Furthermore, the invention of claim 8 is a retaining wall described in any one of claims 1 to 7, wherein the second bolt is a long bolt that penetrates in the vertical direction through the opposing portions of the pair of upper and lower connecting members and the auxiliary pile inserted between the opposing portions.
Furthermore, the invention of claim 9 is a retaining wall described in any one of claims 2 to 8 excluding the reference to claim 1 , wherein the connecting member further includes a reinforcing plate portion that integrally connects multiple connecting plate portions together.

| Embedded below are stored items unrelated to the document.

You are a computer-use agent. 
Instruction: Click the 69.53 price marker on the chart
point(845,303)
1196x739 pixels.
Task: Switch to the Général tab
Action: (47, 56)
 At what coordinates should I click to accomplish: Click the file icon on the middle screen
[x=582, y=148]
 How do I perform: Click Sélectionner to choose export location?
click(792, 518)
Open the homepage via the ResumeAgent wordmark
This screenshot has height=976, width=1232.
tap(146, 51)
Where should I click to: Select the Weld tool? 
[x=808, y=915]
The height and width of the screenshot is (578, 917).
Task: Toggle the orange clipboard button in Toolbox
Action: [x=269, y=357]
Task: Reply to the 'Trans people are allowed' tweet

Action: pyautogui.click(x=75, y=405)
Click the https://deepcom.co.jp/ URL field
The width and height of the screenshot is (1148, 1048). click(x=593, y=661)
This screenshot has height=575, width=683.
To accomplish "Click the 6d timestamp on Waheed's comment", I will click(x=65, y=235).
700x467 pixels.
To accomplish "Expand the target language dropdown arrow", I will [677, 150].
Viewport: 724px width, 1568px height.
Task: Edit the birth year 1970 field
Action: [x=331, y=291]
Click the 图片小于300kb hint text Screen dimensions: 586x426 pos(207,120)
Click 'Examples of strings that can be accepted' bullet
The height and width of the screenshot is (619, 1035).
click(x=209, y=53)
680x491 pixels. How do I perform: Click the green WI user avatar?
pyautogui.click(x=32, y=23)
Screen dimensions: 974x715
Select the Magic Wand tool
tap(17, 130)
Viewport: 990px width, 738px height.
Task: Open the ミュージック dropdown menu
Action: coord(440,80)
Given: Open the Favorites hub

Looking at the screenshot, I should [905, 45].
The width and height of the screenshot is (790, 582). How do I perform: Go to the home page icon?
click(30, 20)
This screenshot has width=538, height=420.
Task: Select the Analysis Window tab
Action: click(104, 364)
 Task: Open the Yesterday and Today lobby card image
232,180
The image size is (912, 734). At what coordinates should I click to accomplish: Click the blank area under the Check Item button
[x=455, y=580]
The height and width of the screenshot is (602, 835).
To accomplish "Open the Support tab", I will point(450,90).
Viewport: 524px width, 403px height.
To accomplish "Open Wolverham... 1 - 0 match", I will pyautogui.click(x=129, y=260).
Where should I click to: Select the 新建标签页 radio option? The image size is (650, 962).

According to the invention of claim 1, a pair of connecting members, one above the other, is used for one auxiliary pile, and the pair of connecting members is fastened to the parent pile via a plurality of first bolts so as to be aligned vertically at a distance equal to the vertical width dimension of the auxiliary pile, and the opposing portions of the pair of connecting members function as guides when inserting the auxiliary pile into the rear-side ground, allowing the auxiliary pile to be inserted easily and accurately into the rear-side foundation. Furthermore, the opposing portions of the pair of connecting members are fastened to the flanges of the inserted auxiliary pile via a plurality of second bolts, allowing the inserted auxiliary pile to be firmly connected to the parent pile via the pair of connecting members, resulting in reliable transmission of moment from the auxiliary pile to the parent pile.
Furthermore, according to the invention of claim 2, the connecting member is formed in a box shape by a parent pile fastening plate portion fastened to the web of the parent pile, an auxiliary pile fastening plate portion fastened to the flange of the auxiliary pile, and a plurality of connecting plate portions that integrally connect the parent pile fastening plate portion and the auxiliary pile fastening plate portion.Therefore, compared to when the connecting member is made of H-shaped steel or the like, deformation of the connecting member itself is suppressed and the transmission of moment from the auxiliary pile to the parent pile can be more reliably carried out.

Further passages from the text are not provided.